Я кивнула, делая вид, что поняла, но боль разбилась на тысячу осколков, которые кололи и резали меня. Одно дело знать про расизм, а другое – на себе почувствовать напор подобного гнева. Я машинально пошла за тетей к автобусной остановке, откуда нам предстояло поехать обратно в нашу клетку в Северной Филадельфии. В место, где нам предписано было находиться. Нас загнали как свиней в слишком тесный загон, и там нельзя было мечтать или дышать. Нам каждый день приходилось сражаться за еду, за деньги на проезд. А эта поездка в даунтаун показала мне, что бороться приходится даже за то, что должно быть бесплатным, – за наше достоинство.
Глава 12Туши светЭлинор
Элинор научилась придумывать оправдания, чтобы в выходной переночевать у Уильяма, так же хорошо, как подбирать нужный размер одежды клиенткам в магазине. А когда не получалось встретиться, она занимала одну из трех телефонных кабинок на первом этаже общежития, среднюю, и прогоняла других девушек, стоило им даже попытаться к ней подойти. На звонки выделялось не больше сорока пяти минут, и Уильям звонил каждый будний день ровно в девять. Элинор нравилась его точность и обязательность. Надежный мужчина, прямо как ее отец.
Каждый вечер он начинал разговор с вопроса о том, как у Элинор прошел день. И ему, похоже, не надоедало слушать во всех подробностях про ее работу в архиве с миссис Портер или про то, как выглядела комната после отбытия Надин на очередную вечеринку – будто там тайфун прошел.
– Ее матери служанку бы приходящую нанять. Я люблю Надин, но она прямо человек-катастрофа, – шутливо замечает Элинор.
Но сколько бы они ни разговаривали, о деньгах она старалась не упоминать. Она не рассказала Уильяму, как ее вызывали к казначею, потому что плата за обучение запоздала, не пожаловалась, что ее сняли со смен в магазине, потому что наняли новых девушек и их требовалось обучать в ее смену.
Меньше всего она хотела, чтобы Уильям решил, будто она им интересуется из-за денег. Родители учили ее быть независимой и самостоятельно выбираться из любой самой сложной ситуации.
Иногда Уильям рассказывал про свои занятия медициной. Он специализировался в общей практике, и ему нужно было в какой‐то мере освоить все направления. Сейчас он изучал инфекционные заболевания – как распознать их у пациента, какие бывают симптомы и как их лечить.

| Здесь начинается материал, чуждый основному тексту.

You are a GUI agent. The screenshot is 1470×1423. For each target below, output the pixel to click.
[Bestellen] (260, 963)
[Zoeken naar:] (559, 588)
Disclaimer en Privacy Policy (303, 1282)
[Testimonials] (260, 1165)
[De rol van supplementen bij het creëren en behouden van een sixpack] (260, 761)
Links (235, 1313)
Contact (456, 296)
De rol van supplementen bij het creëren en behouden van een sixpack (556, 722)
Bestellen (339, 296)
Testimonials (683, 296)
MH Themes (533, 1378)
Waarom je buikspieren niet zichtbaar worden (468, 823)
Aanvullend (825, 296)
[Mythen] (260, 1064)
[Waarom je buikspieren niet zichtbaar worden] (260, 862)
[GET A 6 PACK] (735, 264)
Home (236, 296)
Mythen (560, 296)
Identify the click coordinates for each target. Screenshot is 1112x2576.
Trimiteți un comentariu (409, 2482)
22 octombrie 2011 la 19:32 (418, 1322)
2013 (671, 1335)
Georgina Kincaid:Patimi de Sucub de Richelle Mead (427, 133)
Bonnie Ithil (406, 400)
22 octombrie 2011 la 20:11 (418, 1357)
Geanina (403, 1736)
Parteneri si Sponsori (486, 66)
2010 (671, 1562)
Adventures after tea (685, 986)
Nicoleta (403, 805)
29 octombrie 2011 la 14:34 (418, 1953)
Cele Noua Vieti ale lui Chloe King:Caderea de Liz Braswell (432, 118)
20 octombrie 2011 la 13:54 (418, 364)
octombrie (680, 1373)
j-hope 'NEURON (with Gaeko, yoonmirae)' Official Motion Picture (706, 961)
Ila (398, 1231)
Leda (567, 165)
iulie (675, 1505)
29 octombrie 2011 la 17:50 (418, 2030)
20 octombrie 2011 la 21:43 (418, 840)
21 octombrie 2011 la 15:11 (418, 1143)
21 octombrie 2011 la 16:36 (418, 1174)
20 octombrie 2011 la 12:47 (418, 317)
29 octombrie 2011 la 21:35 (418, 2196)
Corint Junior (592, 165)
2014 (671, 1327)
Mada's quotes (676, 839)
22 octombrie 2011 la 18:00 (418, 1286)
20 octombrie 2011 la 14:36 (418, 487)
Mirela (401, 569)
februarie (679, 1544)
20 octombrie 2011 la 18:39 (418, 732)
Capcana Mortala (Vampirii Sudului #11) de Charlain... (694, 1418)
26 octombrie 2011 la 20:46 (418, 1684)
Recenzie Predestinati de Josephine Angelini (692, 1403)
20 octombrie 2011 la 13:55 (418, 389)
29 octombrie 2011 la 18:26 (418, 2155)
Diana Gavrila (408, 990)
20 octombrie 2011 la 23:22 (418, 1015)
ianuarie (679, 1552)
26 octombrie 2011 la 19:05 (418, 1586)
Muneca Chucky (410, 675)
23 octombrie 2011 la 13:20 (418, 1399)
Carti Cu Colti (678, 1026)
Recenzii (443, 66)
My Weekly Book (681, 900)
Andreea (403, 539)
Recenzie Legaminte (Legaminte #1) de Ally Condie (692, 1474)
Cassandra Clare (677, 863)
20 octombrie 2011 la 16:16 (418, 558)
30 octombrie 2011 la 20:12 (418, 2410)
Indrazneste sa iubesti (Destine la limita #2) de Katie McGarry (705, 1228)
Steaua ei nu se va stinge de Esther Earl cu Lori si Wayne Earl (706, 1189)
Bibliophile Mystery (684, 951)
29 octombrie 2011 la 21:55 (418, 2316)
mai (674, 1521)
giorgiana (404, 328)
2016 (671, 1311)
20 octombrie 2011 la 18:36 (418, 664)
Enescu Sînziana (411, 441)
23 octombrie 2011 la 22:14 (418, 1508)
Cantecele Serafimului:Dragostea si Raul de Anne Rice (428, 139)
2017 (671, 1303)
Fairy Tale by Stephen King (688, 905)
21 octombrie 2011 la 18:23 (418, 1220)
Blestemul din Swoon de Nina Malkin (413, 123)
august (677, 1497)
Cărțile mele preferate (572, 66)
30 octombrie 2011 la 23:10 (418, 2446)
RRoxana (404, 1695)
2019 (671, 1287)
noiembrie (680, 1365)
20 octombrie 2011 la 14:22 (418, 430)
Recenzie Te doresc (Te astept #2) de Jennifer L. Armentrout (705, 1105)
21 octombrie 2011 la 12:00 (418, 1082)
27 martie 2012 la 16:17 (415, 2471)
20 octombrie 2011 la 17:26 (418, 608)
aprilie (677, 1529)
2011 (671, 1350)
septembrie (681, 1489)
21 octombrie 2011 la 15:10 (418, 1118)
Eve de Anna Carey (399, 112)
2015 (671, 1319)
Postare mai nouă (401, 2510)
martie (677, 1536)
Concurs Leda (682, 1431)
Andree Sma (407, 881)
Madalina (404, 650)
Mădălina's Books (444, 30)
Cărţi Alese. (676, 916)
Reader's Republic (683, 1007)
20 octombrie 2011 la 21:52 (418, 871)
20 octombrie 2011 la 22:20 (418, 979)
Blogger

Еще он рассказывал про своего младшего брата Теодора, который жил в Нью-Йорке и учился на юридическом факультете Колумбийского университета.
– Тедди всегда говорил, что побаивается крови, – шутливо сказал Уильям. – Да и я, честно говоря, тоже.
– Тогда почему ты хочешь быть врачом? – изумленно спросила Элинор.
Уильям ответил без малейшей запинки:
– Традиция семьи Прайдов. Мой отец врач, его отец был хирургом, и мой сын тоже будет врачом.
У Элинор мурашки побежали по коже. Семья Уильяма сильно отличалась от всех известных ей семей, и несмотря на то, что они провели вместе уже несколько месяцев, Элинор до сих пор это периодически потрясало.
За пять минут до того, как пора было вешать трубку, Уильям говорил:
– Ладно, малышка, а теперь моя сказка на ночь.
Эта традиция у них началась, когда он подарил ей на Рождество сборник стихов Филлис Уитли. Каждую ночь перед тем, как попрощаться, она читала ему одно или два стихотворения.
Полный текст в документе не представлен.